Daily Review: Italy’s Brand, the Future of Africa

Daily Review: Italy’s Brand, the Future of Africa
Tourists at the Colosseum use umbrellas to protect themselves from the sun, in Rome, Italy, July 19, 2023 (photo for NurPhoto by Andrea Ronchini via AP Images).

Hi, everyone. Today at WPR, we’re covering how climate change is threatening Italy’s global brand, and why outside powers’ influence in Africa is waning.

But first, here’s our take on today’s top stories:

Syria’s civil war: Two rival U.S.-backed militias in eastern Syria have engaged in clashes for the past week, in an area where 900 U.S. soldiers remain stationed four years after the military defeat of the Islamic State in 2019. The fighting, which has left more than 90 people dead and scores wounded, pits Kurdish forces against Arab-led fighters.
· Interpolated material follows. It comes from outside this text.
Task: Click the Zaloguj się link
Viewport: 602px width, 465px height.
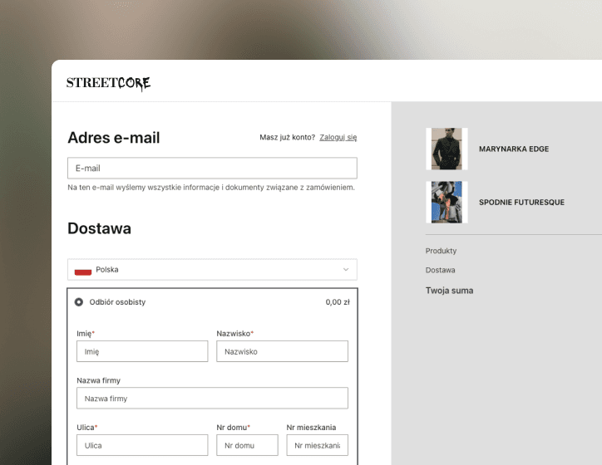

It risks opening the door to a reemergence of the Islamic State, but also to the return of the Syrian government’s presence and influence in the area. (AP)

Our Take: The Syrian civil war has largely dropped off the radar for most of the world. As Paul Poast wrote last September, many Americans are not even aware the U.S. military is still engaged in Syria, making it the “forgotten war” of the post-9/11 “forever wars.” But while the front lines in the conflict have remained largely stable and violence has diminished in the past few years, the underlying political conflicts that led to the war in the first place are nowhere near to being resolved. Given the continued presence of outside powers—including Russia and Turkey, in addition to the U.S.—that means that what seems to have become a “cold” conflict could easily heat up again, as Alexander Clarkson wrote last June.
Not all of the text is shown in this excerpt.